Stored records:
————————

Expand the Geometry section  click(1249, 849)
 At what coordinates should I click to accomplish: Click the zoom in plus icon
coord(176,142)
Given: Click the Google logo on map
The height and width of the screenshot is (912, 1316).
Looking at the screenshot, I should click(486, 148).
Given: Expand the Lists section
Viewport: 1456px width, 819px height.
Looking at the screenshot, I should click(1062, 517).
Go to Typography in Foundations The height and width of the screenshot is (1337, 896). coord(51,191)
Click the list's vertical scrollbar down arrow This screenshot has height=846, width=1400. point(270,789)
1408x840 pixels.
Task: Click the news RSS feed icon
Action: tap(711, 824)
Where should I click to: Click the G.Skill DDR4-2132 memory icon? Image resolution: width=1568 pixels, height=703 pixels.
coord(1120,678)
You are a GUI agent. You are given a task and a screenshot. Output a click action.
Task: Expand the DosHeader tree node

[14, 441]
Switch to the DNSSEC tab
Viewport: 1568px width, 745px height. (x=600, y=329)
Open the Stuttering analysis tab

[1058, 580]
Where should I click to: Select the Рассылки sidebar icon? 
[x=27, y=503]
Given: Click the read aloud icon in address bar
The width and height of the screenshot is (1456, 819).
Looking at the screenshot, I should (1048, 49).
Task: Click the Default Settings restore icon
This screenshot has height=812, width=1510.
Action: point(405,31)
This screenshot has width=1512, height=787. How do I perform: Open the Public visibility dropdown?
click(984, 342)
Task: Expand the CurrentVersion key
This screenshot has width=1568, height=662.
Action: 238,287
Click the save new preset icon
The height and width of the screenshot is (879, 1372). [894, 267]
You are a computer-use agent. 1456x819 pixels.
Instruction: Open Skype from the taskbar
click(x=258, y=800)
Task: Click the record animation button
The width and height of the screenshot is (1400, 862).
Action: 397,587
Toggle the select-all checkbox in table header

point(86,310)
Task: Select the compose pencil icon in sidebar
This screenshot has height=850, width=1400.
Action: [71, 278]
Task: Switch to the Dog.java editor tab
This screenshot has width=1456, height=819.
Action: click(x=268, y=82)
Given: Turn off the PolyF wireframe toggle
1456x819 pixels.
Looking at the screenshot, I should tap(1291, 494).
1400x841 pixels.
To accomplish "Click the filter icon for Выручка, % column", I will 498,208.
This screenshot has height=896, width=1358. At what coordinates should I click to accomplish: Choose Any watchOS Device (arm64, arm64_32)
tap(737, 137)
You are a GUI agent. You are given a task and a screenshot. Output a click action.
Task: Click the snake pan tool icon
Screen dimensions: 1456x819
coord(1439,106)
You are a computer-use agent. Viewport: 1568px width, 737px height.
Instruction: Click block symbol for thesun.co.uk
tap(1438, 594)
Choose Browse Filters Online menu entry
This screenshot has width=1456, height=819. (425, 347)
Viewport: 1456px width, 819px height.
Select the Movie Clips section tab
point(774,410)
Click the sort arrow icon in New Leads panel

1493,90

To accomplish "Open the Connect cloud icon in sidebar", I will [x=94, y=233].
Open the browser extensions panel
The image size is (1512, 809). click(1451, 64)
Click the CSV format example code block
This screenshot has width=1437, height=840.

————————

» **WORK TO COMPLETE**
Each line above must be output exactly as it stands.

» **RESULT OF THIS EXERCISE**
Expand the Geometry section  click(1249, 849)
 At what coordinates should I click to accomplish: Click the zoom in plus icon
coord(176,142)
Given: Click the Google logo on map
The height and width of the screenshot is (912, 1316).
Looking at the screenshot, I should click(486, 148).
Given: Expand the Lists section
Viewport: 1456px width, 819px height.
Looking at the screenshot, I should click(1062, 517).
Go to Typography in Foundations The height and width of the screenshot is (1337, 896). coord(51,191)
Click the list's vertical scrollbar down arrow This screenshot has height=846, width=1400. point(270,789)
1408x840 pixels.
Task: Click the news RSS feed icon
Action: tap(711, 824)
Where should I click to: Click the G.Skill DDR4-2132 memory icon? Image resolution: width=1568 pixels, height=703 pixels.
coord(1120,678)
You are a GUI agent. You are given a task and a screenshot. Output a click action.
Task: Expand the DosHeader tree node

[14, 441]
Switch to the DNSSEC tab
Viewport: 1568px width, 745px height. (x=600, y=329)
Open the Stuttering analysis tab

[1058, 580]
Where should I click to: Select the Рассылки sidebar icon? 
[x=27, y=503]
Given: Click the read aloud icon in address bar
The width and height of the screenshot is (1456, 819).
Looking at the screenshot, I should (1048, 49).
Task: Click the Default Settings restore icon
This screenshot has height=812, width=1510.
Action: point(405,31)
This screenshot has width=1512, height=787. How do I perform: Open the Public visibility dropdown?
click(984, 342)
Task: Expand the CurrentVersion key
This screenshot has width=1568, height=662.
Action: 238,287
Click the save new preset icon
The height and width of the screenshot is (879, 1372). [894, 267]
You are a computer-use agent. 1456x819 pixels.
Instruction: Open Skype from the taskbar
click(x=258, y=800)
Task: Click the record animation button
The width and height of the screenshot is (1400, 862).
Action: 397,587
Toggle the select-all checkbox in table header

point(86,310)
Task: Select the compose pencil icon in sidebar
This screenshot has height=850, width=1400.
Action: [71, 278]
Task: Switch to the Dog.java editor tab
This screenshot has width=1456, height=819.
Action: click(x=268, y=82)
Given: Turn off the PolyF wireframe toggle
1456x819 pixels.
Looking at the screenshot, I should tap(1291, 494).
1400x841 pixels.
To accomplish "Click the filter icon for Выручка, % column", I will 498,208.
This screenshot has height=896, width=1358. At what coordinates should I click to accomplish: Choose Any watchOS Device (arm64, arm64_32)
tap(737, 137)
You are a GUI agent. You are given a task and a screenshot. Output a click action.
Task: Click the snake pan tool icon
Screen dimensions: 1456x819
coord(1439,106)
You are a computer-use agent. Viewport: 1568px width, 737px height.
Instruction: Click block symbol for thesun.co.uk
tap(1438, 594)
Choose Browse Filters Online menu entry
This screenshot has width=1456, height=819. (425, 347)
Viewport: 1456px width, 819px height.
Select the Movie Clips section tab
point(774,410)
Click the sort arrow icon in New Leads panel

1493,90

To accomplish "Open the Connect cloud icon in sidebar", I will [x=94, y=233].
Open the browser extensions panel
The image size is (1512, 809). click(1451, 64)
Click the CSV format example code block
This screenshot has width=1437, height=840.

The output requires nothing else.